I am just wondering if Miriam Carey, the mentally ill mother who drove her black Infiniti down Pennsylvania Avenue after she rammed a White House barricade, was read her Miranda rights before she was fatally shot in a fusillade of gunfire by a gang of well-armed police who surrounded her car at the other end of Pennsylvania Avenue.

The information has not been released, though as I write, almost a week has passed since the lethal event. Why could not those crack shots have aimed at her car’s tires? Then they could have waited for her next move. It looks to me like they were shooting at the side of the car about halfway up the door. They apparently wanted to take no chances.

I guess they worried that she had some powerful explosives in the car. Yet what could Miss Carey have had that was so dangerous to them? She was still a couple of blocks from the Capitol. Did they fear dynamite? Could she have had a nuclear device? Neither was very likely. We now know that she had only her 1-year-old child. The child was not hurt.

Thus far, there has been an astonishing silence surrounding the death of Miss Carey. None of the usual complainants against police violence have been heard from — not the Rev. Jesse Jackson nor the Rev. Al Sharpton. Not even the NAACP or the American Civil Liberties Union. Nor, for that matter, have the hordes of defenders of Trayvon Martin been heard from. The only voices of protest have come from The Washington Times editorial board and from two writers at The American Spectator — now there are three.

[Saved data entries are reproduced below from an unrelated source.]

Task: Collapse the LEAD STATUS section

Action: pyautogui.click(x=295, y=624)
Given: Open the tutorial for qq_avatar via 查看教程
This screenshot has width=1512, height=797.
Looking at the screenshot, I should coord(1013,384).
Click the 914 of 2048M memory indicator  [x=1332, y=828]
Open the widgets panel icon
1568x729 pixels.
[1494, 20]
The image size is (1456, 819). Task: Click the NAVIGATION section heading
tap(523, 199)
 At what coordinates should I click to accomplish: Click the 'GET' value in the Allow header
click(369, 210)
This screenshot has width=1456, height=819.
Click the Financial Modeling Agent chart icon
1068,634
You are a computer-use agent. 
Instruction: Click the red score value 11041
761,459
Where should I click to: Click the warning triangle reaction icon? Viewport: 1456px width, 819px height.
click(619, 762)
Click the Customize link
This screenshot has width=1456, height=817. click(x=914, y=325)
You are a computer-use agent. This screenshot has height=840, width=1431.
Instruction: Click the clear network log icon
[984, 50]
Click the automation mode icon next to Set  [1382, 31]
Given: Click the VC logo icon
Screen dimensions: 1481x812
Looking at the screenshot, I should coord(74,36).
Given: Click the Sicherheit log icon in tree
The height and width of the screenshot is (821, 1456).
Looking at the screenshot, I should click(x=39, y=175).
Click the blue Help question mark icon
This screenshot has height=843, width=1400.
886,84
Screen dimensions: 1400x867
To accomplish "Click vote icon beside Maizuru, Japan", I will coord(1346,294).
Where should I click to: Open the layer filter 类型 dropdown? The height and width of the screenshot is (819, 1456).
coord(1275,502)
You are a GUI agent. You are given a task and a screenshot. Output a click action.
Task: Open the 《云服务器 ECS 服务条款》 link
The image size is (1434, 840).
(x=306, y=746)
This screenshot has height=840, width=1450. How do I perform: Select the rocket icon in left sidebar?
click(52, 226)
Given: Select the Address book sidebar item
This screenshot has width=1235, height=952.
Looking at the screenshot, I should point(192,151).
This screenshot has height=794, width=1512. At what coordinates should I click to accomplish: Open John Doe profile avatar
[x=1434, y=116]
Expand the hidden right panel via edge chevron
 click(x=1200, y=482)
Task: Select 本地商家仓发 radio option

This strikes me as exceedingly strange. Legal sleuths tell me that the police could be subject to charges of negligent homicide or manslaughter. Are we going to forgo a scrupulous investigation because of the possibility of these charges? How long will the conspiracy of silence last? Is the entire country going to participate in it?

When it reconvened Oct. 3, Congress gave the participating officers a standing ovation. That is amazing. What other elected body of lawmakers would applaud the shooting of an unarmed mother. Would the British Parliament do the same? I doubt it. For that matter, I doubt that any state legislature would allow itself to be whooped up into such a frenzy.

Miss Carey was black. She had been to college and graduated with a bachelor’s degree in health and nutrition science. She had wanted to better herself from the rough neighborhood in which she grew up, and it seems she had, but she had a child out of wedlock and suffered postpartum depression with psychosis. She was under a doctor’s care. Health authorities say she was not a danger to anyone. She surely was driving recklessly Oct. 3, but those armed officers could have incapacitated her without killing her.

Why is there no outpouring of concern from civil libertarians? Some observers say that it is because “the ruling class” feared itself threatened. Democrats and Republicans in the most powerful nation on earth were threatened. The president of the United States was threatened. So the death of Miss Carey will be given short shrift.

Frankly, I find this explanation preposterous. We are a nation of laws. We extend the rule of law even to the criminal class. It should also be extended to the mentally ill Miss Carey. It is not too late to extend it to her. Perhaps this is one instance in which Mr. Jackson and Mr. Sharpton can join with conservatives and demand an investigation. How many more defenseless citizens are going to be killed before the civilized among us demand action?

R. Emmett Tyrrell Jr. is editor in chief of the American Spectator and the author of “The Death of Liberalism” (Thomas Nelson, 2012).